1. Write solutions to: 6.4.2, c7.4.7, c7.4.8, c7.4.9 where c7.4.x is given below.
   
   
   
   c7.4.7. We want to design an approximation algorithm for instances of the Traveling Salesman Problem (TSP) that satisfy the triangle inequality (tri). We will do this using what is called the "closest point heuristic". Given an instance of TSP that satisfies the triangle inequality, pick any vertex and imagine a trivial cycle from that vertex to itself. Call this cycle, C. Now execute the loop below until all vertices are on C. loop pick a vertex u not in C whose distance to a vertex in C is minimal. let v be the vertex in C such that (u, v) is a minimal cost edge of all edges from vertices outside of C to vertices in C. let C' be the cycle C extended by puting u just after v in C. replace C by C' end loop
   
   Show that for TSP instances that satisfy the triangle inequality,this returns a cycle whose cost is not more than twice the optimal solution to the given TSP instance. Argue that this is a poly-time algorithm.
   Hint: Consider the minimal cost spanning tree problem. What is the relationship between c(MST), c(min-TSP), and c(2MST). Twice around an MST visits every vertex twice. Maybe you can use triangle inequality to cut out some vertices and come up with a pretty-good TSP tour.
   
   c7.4.8. a) Show that the Traveling Saleman Problem (TSP) remains NP-complete even when the distances satisfy the triangle inequality.

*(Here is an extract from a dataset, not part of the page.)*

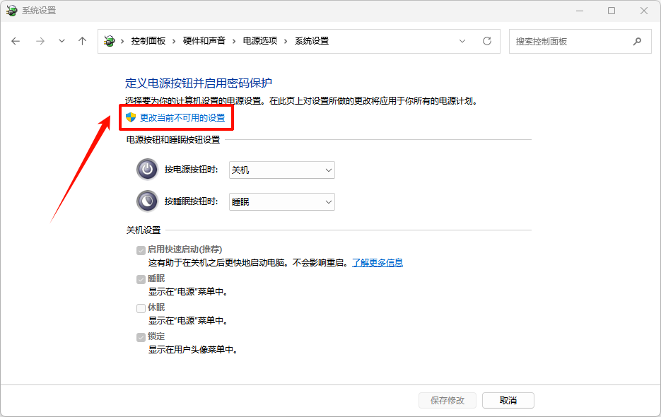Open the 了解更多信息 link
This screenshot has width=661, height=417.
[x=377, y=262]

   b) For any instance I of TSP, show a poly-time transformation into another instance I', such that the cost function of I' satisfies the triangle inequality and such that I' has has the same set of optimal tours as I. Combining this with c7.4.7, you might think that we have a contradiction to the assertion on page 339 that TSP is inapproximable. Why is there no contradiction?
   
   c7.4.9. Consider the Bin Packing problem shown to be NP-complete in exercise 7.3.4h. The optimization version is: What is the smallest number of K-size bins that can contain all of the multi-set A. (a multi-set allows repetition). There is a heuristic called 'first-fit'. Guess what it is and tell me (with supporting argument) how good an approximation first-fit gives us.